**TEXT SHOWN:**
######
Consider this dataframe.
df = pd.DataFrame(data={'one': list('abcd'),
'two': list('efgh'),
'three': list('ajha')})
one two three
0 a e a
1 b f j
2 c g h
3 d h a
How can I output all duplicate values and their respective index? The output can look something like this.
id value
0 2 h
1 3 h
2 0 a
3 0 a
4 3 a
Try .melt + .duplicated:
x = df.reset_index().melt("index")
print(
x.loc[x.duplicated(["value"], keep=False), ["index", "value"]]
.reset_index(drop=True)
.rename(columns={"index": "id"})
)
Prints:
id value
0 0 a
1 3 h
2 0 a
3 2 h
4 3 a
We can stack the DataFrame, use Series.loc to keep only where value is Series.duplicated then Series.reset_index to convert to a DataFrame:
new_df = (
df.stack() # Convert to Long Form
.droplevel(-1).rename_axis('id') # Handle MultiIndex
.loc[lambda x: x.duplicated(keep=False)] # Filter Values
.reset_index(name='value') # Make Series a DataFrame
)
new_df:
id value
0 0 a
1 0 a
2 2 h
3 3 h
4 3 a
I used here melt to reshape and duplicated(keep=False) to select the duplicates:
(df.rename_axis('id')
.reset_index()
.melt(id_vars='id')
.loc[lambda d: d['value'].duplicated(keep=False), ['id','value']]
.sort_values(by='id')
.reset_index(drop=True)
)
Output:
id value
0 0 a
1 0 a
2 2 h
3 3 h
4 3 a
loc with lambda would have less overhead than assign + query + drop. df.reset_index().melt(id_vars='index').loc[lambda d: d['value'].duplicated(keep=False), ['index','value']] (although that would be almost identical to Andrej's answer)
######
**LISTING:**

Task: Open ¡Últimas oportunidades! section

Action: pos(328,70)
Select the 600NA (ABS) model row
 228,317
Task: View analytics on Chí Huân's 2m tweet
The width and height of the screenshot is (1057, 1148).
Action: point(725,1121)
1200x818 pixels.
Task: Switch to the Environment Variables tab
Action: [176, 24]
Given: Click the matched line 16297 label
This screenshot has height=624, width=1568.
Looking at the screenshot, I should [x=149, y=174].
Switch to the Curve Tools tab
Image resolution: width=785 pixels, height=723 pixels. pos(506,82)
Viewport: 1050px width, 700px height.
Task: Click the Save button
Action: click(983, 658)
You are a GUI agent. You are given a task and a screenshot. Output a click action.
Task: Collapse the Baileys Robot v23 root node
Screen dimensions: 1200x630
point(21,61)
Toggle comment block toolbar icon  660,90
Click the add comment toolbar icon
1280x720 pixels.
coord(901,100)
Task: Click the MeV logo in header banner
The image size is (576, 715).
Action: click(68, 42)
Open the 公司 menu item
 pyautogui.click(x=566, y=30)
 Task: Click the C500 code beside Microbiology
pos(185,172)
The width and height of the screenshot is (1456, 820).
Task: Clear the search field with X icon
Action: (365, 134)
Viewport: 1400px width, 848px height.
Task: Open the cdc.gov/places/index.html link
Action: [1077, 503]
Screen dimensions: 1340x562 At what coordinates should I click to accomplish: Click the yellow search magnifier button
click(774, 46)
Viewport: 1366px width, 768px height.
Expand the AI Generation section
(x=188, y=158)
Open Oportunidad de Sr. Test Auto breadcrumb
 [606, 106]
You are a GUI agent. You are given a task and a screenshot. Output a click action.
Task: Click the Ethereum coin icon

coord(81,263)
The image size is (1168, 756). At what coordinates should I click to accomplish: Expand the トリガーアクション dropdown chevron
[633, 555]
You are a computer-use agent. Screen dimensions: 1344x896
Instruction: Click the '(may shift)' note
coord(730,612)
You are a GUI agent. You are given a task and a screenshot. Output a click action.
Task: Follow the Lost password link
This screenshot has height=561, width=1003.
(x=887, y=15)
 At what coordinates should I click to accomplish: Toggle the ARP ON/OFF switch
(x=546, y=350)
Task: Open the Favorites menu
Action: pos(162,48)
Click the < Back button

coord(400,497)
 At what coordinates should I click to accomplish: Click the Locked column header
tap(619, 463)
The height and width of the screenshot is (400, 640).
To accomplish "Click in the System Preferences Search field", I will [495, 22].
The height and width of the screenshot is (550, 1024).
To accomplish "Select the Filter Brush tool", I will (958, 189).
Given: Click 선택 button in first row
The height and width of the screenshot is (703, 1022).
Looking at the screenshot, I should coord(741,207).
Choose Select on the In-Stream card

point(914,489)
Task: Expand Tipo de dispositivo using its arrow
######
**EXERCISE INSTRUCTIONS:**
(1) Answer these about the pandas duplicates thread:
(a) Which two methods does the first reply suggest trying?
(b) What comment sits beside the line with df.stack()?
(c) According to the last line, what has more overhead than loc with lambda?
(2) In the pandas duplicates thread, copy the stretch from "Consider this dataframe." through "something like this.", swapping "duplicate" for "repeated".
The records have no connection to the pandas duplicates thread.

**EXPECTED ANSWERS:**
(1)
(a) .melt and .duplicated
(b) Convert to Long Form
(c) assign + query + drop

(2)
Consider this dataframe.
df = pd.DataFrame(data={'one': list('abcd'),
'two': list('efgh'),
'three': list('ajha')})
one two three
0 a e a
1 b f j
2 c g h
3 d h a
How can I output all repeated values and their respective index? The output can look something like this.